What you need to do:
Among the records, which lines include "badge"? List them.

Data extract:
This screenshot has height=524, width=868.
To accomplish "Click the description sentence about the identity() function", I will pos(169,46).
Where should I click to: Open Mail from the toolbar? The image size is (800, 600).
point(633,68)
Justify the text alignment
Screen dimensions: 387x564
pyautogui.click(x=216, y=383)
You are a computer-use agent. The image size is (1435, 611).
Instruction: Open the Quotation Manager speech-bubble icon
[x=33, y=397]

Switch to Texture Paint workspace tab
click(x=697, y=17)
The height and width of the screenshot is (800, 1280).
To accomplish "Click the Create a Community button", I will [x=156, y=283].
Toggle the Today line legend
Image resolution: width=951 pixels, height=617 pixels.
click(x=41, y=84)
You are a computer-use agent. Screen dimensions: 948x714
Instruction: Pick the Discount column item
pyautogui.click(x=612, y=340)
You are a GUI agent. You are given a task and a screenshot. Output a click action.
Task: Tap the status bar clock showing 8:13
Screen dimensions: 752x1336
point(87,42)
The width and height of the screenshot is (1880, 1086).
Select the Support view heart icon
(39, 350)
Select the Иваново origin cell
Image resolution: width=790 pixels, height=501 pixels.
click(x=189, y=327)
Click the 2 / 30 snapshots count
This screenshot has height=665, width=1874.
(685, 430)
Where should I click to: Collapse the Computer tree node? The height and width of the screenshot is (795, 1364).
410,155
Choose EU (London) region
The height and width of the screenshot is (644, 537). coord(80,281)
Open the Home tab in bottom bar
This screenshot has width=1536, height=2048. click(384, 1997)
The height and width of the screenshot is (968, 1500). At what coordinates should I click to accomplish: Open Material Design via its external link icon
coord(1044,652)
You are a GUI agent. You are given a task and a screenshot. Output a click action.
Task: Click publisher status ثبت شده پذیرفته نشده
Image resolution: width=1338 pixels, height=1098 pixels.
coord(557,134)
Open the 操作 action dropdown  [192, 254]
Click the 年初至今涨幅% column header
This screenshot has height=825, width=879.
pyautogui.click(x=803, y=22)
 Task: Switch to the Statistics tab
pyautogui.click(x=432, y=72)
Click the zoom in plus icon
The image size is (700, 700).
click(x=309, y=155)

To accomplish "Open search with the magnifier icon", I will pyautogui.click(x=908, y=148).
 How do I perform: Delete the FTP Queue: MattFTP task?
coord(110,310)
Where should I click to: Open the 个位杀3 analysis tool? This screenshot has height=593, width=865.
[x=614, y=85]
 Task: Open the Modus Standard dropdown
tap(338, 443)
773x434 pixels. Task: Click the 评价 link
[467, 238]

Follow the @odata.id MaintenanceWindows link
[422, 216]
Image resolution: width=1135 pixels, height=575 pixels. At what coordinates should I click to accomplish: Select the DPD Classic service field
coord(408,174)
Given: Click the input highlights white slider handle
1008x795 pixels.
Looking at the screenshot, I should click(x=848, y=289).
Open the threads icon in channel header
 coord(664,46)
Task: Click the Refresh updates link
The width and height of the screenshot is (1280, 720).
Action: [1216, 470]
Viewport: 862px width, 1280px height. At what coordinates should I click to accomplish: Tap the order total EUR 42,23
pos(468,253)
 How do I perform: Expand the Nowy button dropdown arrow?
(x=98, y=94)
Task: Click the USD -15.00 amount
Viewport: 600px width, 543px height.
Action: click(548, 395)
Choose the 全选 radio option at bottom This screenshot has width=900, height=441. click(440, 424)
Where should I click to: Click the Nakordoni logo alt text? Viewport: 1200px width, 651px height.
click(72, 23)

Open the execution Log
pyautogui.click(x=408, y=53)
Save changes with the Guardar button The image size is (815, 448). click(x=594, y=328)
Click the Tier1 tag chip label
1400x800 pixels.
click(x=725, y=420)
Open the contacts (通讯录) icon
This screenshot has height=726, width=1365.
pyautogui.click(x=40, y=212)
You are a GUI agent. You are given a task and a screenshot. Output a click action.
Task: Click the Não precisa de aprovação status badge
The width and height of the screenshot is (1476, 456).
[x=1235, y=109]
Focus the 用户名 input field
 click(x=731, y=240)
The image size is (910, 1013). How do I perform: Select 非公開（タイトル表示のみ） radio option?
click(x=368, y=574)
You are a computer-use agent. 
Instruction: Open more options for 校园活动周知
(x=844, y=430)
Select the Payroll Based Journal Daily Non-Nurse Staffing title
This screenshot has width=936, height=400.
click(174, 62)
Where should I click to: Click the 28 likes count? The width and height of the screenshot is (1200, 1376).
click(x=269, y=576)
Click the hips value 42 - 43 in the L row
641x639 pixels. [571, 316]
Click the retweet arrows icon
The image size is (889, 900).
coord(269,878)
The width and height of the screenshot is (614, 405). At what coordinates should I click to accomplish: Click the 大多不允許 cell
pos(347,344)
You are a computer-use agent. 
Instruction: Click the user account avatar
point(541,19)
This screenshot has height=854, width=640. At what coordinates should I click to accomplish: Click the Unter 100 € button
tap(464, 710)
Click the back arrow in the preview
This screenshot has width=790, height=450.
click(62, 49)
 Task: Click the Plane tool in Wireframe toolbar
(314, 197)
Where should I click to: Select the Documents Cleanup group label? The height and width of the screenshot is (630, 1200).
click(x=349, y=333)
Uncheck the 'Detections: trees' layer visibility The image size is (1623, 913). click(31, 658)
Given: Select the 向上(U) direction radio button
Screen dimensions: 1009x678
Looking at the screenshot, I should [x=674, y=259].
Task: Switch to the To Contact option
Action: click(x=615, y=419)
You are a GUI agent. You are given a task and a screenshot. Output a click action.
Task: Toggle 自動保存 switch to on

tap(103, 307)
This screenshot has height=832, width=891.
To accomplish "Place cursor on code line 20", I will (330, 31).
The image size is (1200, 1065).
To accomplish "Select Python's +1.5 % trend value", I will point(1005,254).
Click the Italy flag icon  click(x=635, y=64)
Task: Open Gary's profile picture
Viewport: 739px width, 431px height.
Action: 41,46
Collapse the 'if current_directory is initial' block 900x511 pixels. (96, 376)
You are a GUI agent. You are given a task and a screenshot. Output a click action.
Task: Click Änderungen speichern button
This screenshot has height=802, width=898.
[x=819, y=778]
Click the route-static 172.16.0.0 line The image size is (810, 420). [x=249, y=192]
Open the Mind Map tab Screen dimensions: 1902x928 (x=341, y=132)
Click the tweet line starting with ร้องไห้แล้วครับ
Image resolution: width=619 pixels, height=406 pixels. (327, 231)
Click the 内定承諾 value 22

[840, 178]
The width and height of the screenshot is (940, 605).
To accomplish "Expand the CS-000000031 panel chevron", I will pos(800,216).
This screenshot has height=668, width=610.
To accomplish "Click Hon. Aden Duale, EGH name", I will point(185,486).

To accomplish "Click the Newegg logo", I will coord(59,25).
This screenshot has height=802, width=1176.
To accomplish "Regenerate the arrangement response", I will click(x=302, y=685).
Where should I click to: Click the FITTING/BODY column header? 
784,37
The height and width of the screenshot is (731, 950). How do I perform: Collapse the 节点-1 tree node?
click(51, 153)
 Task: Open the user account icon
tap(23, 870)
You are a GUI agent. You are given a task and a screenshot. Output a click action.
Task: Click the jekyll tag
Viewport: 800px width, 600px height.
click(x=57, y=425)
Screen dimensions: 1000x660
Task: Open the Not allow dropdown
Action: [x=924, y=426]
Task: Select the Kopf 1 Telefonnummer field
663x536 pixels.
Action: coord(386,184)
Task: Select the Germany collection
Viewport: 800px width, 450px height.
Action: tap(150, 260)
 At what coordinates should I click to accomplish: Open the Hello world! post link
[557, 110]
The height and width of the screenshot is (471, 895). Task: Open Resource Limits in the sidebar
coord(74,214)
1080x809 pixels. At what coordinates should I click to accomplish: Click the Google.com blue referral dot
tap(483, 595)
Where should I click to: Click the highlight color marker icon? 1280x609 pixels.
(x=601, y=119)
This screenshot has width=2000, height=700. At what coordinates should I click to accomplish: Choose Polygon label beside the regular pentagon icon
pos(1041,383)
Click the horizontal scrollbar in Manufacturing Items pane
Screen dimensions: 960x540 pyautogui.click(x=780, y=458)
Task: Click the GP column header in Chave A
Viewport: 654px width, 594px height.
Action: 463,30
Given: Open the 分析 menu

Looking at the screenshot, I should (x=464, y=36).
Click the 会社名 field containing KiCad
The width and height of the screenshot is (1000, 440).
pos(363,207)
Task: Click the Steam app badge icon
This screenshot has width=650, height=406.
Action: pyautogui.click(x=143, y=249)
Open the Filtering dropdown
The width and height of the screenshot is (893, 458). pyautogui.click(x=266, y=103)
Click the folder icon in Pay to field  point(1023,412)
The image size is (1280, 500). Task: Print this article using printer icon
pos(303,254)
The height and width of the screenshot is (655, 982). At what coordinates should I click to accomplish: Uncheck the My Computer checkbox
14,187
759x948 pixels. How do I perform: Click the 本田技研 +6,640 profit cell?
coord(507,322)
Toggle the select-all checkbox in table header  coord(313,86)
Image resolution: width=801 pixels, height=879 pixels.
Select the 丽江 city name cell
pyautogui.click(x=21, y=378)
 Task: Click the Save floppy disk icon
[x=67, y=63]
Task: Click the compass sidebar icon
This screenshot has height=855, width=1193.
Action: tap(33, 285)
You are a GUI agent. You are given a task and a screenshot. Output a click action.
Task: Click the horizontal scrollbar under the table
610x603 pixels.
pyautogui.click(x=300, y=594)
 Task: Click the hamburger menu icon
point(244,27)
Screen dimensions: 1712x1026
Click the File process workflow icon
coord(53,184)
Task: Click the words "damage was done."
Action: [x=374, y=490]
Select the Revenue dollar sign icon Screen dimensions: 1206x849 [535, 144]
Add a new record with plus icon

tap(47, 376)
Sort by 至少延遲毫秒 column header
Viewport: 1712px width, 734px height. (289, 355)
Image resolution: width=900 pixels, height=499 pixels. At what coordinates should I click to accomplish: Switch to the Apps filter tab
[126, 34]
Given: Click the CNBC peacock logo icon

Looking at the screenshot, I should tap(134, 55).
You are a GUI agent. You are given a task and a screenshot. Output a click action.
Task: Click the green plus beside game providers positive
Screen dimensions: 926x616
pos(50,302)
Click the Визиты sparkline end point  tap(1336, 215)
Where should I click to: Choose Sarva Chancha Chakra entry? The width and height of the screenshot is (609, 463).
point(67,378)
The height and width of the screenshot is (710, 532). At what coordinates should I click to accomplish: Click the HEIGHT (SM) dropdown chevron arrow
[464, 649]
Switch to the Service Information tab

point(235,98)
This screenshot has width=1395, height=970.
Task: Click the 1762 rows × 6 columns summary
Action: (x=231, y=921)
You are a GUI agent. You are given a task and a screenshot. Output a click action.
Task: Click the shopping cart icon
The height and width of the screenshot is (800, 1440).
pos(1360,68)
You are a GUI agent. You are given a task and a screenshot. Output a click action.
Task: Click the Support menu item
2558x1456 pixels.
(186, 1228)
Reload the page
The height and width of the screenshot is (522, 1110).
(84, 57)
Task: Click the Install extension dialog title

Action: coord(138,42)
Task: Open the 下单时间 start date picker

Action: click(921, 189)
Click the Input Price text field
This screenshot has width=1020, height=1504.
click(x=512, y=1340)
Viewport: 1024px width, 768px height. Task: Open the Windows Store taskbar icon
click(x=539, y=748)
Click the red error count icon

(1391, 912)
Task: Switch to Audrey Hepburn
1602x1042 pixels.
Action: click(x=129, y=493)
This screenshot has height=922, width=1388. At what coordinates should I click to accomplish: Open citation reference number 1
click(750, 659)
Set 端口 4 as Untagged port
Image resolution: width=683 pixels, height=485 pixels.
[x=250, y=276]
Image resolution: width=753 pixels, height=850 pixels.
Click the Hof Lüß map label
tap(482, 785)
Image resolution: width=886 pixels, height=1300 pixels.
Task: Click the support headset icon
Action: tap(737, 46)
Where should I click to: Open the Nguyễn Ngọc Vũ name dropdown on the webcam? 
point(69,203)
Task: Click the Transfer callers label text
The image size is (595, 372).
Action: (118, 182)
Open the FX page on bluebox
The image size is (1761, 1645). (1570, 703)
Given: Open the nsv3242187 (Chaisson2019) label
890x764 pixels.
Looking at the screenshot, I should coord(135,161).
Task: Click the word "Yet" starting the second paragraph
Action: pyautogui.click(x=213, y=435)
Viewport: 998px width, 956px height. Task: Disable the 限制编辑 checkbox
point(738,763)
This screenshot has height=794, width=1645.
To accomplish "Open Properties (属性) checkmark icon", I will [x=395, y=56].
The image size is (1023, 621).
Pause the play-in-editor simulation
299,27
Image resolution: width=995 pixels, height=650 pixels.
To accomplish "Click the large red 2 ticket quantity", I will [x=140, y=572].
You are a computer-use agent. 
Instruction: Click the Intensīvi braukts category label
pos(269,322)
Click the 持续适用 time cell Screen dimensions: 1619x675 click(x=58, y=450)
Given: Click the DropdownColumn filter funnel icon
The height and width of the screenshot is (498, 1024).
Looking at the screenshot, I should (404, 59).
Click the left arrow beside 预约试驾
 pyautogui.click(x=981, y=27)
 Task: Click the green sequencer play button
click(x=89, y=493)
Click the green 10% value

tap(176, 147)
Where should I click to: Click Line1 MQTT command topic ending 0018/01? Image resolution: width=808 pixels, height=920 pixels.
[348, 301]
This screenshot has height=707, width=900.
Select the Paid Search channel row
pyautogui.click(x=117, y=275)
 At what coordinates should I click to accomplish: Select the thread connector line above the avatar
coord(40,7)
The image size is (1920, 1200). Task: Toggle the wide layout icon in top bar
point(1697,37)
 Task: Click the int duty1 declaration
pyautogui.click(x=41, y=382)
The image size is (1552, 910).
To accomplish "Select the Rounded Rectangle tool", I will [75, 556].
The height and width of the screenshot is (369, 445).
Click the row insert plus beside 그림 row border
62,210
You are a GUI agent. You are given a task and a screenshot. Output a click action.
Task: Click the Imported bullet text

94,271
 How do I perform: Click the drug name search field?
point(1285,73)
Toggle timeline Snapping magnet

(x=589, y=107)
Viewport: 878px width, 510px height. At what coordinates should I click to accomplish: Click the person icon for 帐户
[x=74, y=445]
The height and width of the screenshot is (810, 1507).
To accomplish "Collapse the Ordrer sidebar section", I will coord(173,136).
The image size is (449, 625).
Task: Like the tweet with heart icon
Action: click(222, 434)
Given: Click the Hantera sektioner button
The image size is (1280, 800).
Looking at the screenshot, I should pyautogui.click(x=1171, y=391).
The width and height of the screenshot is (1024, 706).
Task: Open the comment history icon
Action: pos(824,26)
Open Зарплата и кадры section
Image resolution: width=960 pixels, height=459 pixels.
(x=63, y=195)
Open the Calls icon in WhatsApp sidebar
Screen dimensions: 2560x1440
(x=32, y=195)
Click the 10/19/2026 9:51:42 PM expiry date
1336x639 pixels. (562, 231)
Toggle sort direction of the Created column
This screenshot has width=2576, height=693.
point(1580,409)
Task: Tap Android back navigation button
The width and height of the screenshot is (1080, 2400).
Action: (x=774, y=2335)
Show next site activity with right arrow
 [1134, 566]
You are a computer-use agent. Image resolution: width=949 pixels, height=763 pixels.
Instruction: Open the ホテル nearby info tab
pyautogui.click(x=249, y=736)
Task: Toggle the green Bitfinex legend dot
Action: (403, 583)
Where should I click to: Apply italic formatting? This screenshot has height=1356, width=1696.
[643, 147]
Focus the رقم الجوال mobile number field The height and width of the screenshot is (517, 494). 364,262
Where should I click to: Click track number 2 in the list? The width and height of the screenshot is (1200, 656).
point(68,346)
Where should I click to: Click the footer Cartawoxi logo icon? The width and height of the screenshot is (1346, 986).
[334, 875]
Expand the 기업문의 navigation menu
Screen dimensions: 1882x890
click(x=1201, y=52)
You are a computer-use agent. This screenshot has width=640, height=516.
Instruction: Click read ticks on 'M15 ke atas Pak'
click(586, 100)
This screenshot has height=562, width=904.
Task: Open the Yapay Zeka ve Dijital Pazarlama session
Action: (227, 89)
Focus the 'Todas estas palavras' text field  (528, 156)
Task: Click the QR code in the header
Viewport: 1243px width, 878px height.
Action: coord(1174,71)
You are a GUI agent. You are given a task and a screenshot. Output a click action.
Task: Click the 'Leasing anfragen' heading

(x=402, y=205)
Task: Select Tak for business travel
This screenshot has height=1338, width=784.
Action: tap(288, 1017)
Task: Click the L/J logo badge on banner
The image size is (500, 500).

Worked solution:
Task: Click the Não precisa de aprovação status badge
Task: Click the Steam app badge icon
Task: Click the L/J logo badge on banner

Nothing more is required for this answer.